I'm with trouble to solve (b).
(a) Let $W$ be a Banach space. Assume that there exists a sequence $\{P_n\}\subset\mathcal{B}(W,W)$ of finite rank operators such that $P_n(y)\rightarrow y$, for all $y\in W$. Show that, if $V$ is a Banach space and $T\in\mathcal{B}(V,W)$ is compact, then $T$ is the limit of finite rank operators.
(b) Deduce that, if $V$ is any Banach space and $T\in\mathcal{B}(V,\ell^p)$ ($1\leqslant p<\infty$) is compact, then $T$ is the limit of finite rank operators.
In the (a) part, I just define $T_n:=P_n\circ T$, for each $n\in\Bbb{N}$, and get the desired, because:
- $R(T_n)\subset R(P_n)$ implies that $\dim R(T_n)\leqslant\dim R(P_n)<\infty$, since $P_n$ has finite rank, for all $n$.
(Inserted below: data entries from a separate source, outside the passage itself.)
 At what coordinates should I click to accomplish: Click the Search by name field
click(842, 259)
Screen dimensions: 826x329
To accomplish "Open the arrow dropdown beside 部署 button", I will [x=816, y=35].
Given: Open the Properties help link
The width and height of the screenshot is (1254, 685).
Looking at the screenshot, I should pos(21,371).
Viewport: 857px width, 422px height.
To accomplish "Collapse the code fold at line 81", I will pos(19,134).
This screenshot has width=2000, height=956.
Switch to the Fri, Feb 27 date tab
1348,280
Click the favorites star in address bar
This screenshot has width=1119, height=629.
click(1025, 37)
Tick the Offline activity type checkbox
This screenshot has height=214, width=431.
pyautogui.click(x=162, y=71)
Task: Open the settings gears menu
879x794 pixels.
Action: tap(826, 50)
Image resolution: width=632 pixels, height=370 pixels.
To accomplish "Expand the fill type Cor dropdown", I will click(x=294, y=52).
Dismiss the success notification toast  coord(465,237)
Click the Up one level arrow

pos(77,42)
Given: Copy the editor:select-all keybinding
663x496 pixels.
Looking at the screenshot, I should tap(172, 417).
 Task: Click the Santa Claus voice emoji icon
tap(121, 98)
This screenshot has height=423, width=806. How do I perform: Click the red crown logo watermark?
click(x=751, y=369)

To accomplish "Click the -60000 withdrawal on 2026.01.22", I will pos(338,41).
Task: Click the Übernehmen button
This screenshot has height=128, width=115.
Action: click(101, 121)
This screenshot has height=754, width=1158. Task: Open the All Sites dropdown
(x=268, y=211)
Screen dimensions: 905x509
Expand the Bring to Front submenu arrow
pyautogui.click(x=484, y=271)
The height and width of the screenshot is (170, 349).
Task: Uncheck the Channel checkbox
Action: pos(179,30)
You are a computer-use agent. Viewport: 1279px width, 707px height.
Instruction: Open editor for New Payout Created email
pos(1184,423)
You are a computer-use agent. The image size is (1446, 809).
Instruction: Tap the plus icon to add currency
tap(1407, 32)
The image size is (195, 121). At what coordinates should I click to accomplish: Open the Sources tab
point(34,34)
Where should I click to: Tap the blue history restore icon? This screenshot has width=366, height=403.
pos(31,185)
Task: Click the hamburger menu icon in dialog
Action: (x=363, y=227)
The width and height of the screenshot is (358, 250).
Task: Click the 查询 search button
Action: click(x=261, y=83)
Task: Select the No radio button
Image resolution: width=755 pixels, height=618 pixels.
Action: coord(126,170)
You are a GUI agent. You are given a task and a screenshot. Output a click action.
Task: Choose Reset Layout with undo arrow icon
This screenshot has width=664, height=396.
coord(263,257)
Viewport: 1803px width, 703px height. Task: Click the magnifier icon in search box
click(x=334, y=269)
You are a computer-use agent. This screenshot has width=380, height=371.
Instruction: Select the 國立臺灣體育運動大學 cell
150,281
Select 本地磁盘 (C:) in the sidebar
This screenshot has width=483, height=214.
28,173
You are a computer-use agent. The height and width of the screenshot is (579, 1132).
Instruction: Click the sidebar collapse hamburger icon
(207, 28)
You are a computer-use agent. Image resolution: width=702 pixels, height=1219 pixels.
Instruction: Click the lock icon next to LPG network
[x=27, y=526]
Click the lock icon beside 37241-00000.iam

- Since $P_n(y)\rightarrow y$, for all $y\in W$, given $\varepsilon>0$, there exists $N_0\in\Bbb{N}$ such that $$\|P_n(y)-y\|<\varepsilon,\quad\forall n\geqslant N_0.$$ Now, for any $v\in B_V[0;1]$, we have that for all $n\geqslant N_0$ $$\|(T_n-T)(v)\|=\|T_n(v)-T(v)\|=\|P_n(\underbrace{T(v)}_{\in W})-T(v)\|<\varepsilon,$$ which implies that $$\sup_{v\in B_V[0;1]}\|(T_n-T)(v)\|=\|T_n-T\|<\varepsilon.$$
Obviously, to solve (b), I just need to find the sequence $\{P_n\}$ and apply (a), but I can't see how.
Best Answer
Just take $P_n$ to be the projection into the first $n$ terms, i.e. $P_n:(a_0, a_1, \dotsc)\mapsto (a_0, a_1, \dotsc, a_{n - 1}, 0, 0, \dotsc)$.
Then $P_n$ is a finite rank operator, because its image is $n$-dimensional. And it's routine to check that $P_n(y)\rightarrow y$ for any $y\in \ell^p$.
However, I think your proof for (a) is not quite correct. The problem is that your $N_0$ depends on the choice of $y$, while later you used it for an arbitrary vector (namely $T(v)$) in $W$. The "fix" is to use the compactness assumption of $T$, so that a universal $N_0$ can be achieved.